** begin SOURCE DATA **

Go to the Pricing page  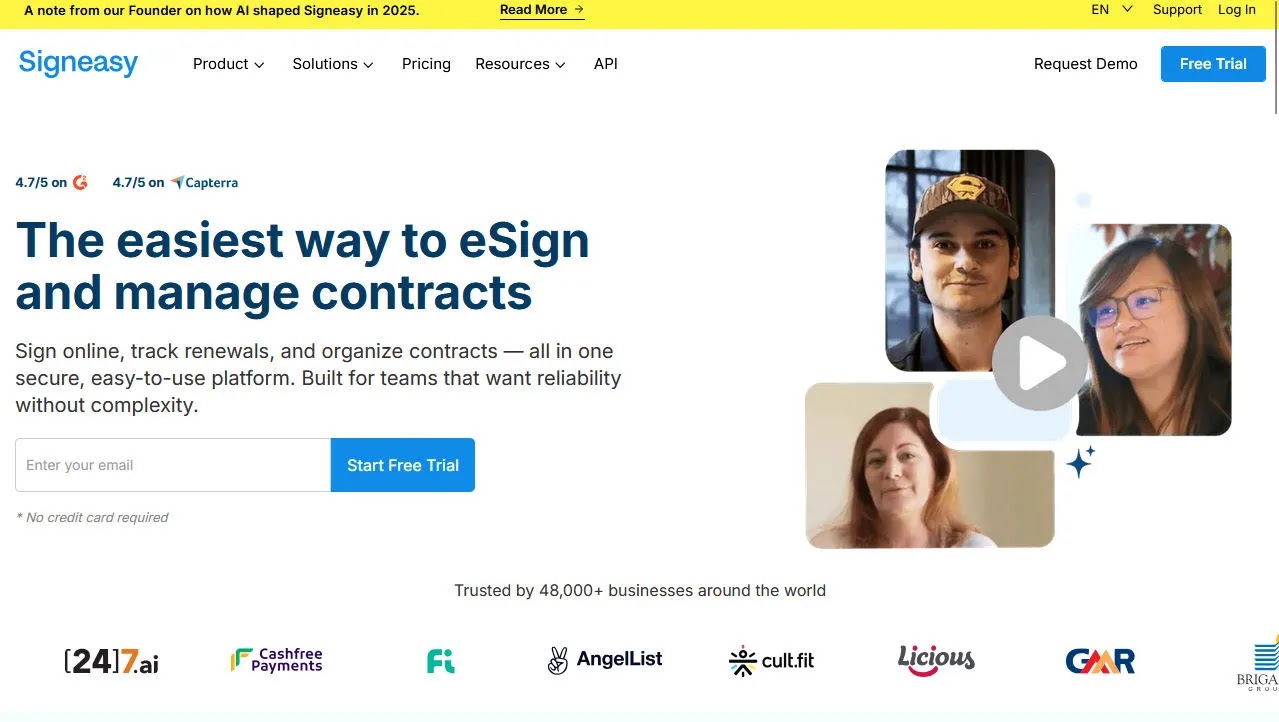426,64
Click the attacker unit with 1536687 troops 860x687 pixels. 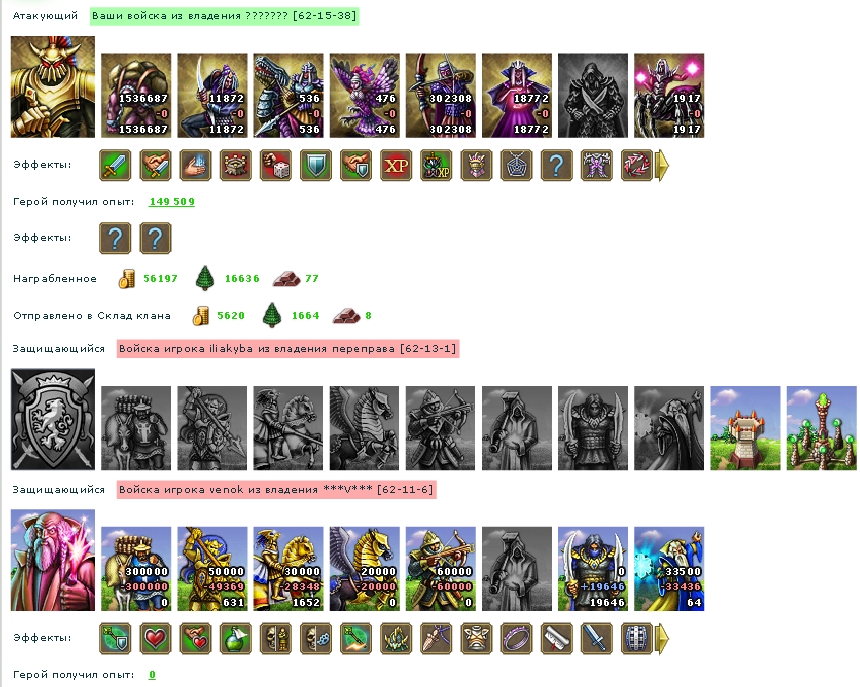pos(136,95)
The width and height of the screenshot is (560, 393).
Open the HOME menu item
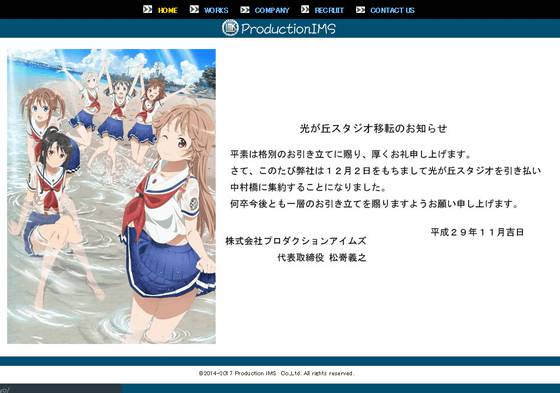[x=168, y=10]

** end SOURCE DATA **
** begin SOURCE DATA **

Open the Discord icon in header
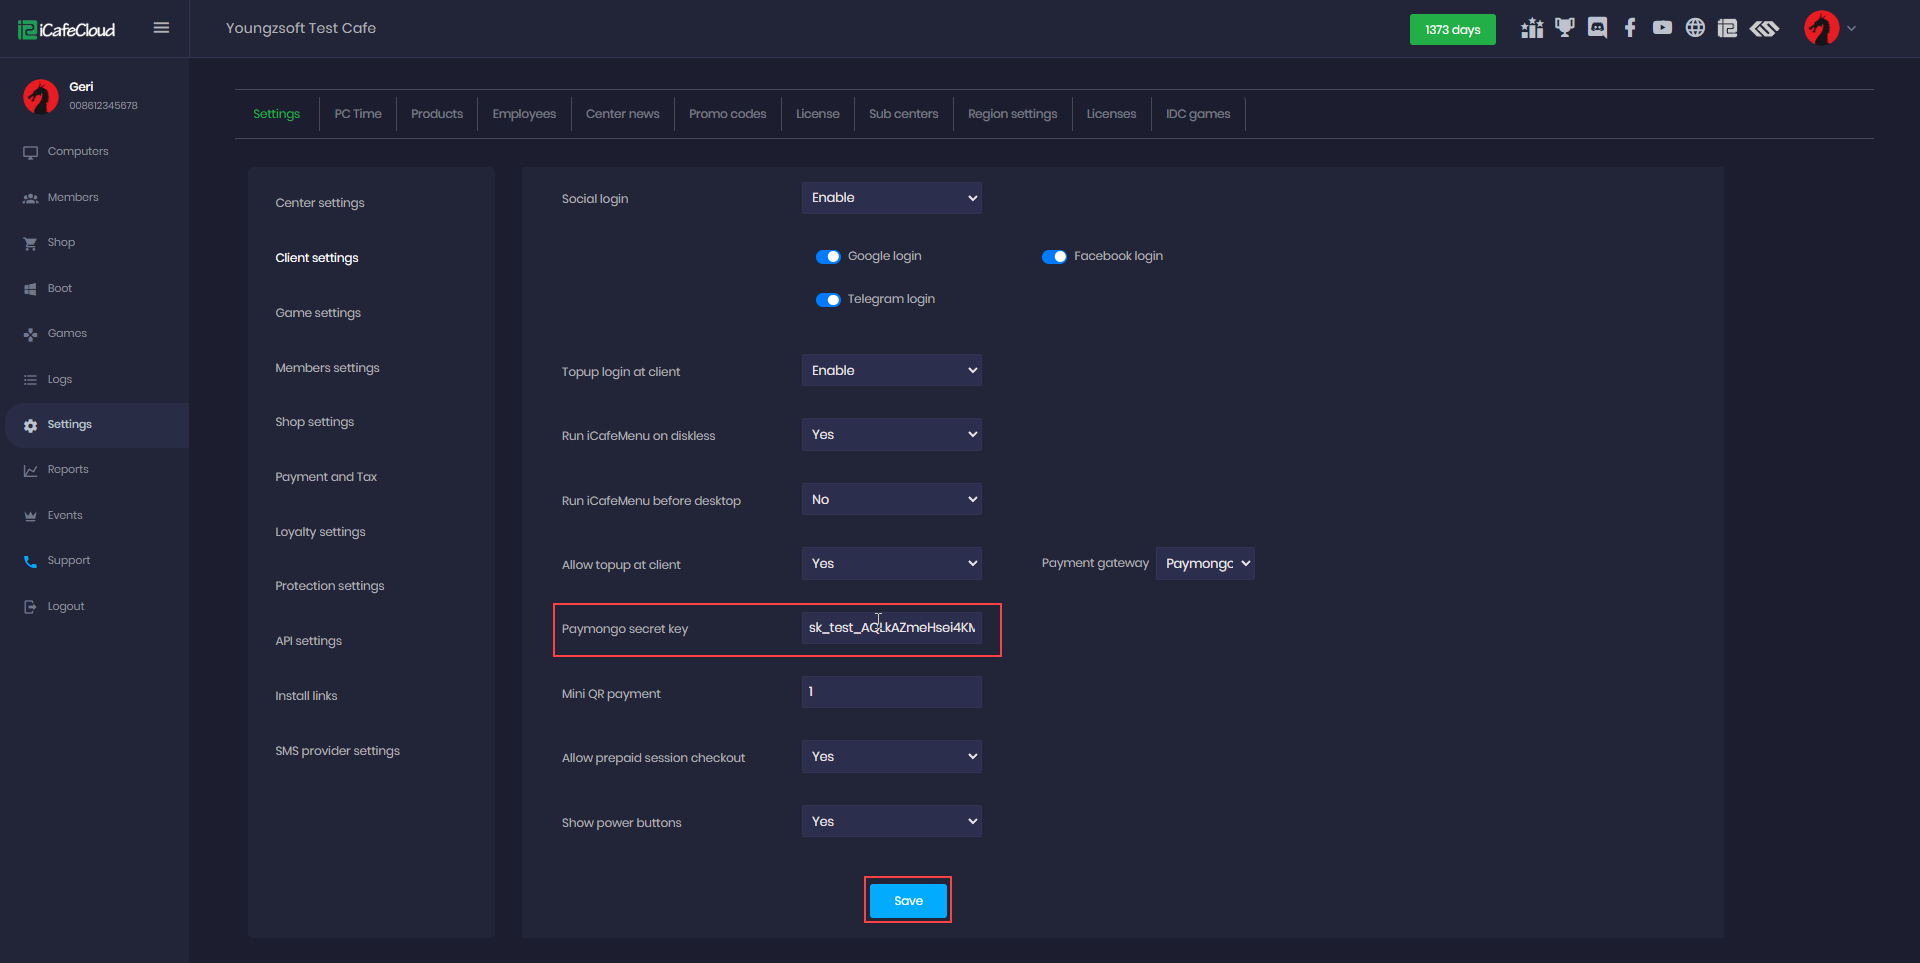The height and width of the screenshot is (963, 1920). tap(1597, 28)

** end SOURCE DATA **
** begin SOURCE DATA **

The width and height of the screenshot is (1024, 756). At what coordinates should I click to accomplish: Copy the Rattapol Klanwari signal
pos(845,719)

** end SOURCE DATA **

#### WHAT TO PRODUCE:
Count the lines in the data above that contain the word "Open", and reply with the number alone.

#### WRITTEN RESPONSE:
2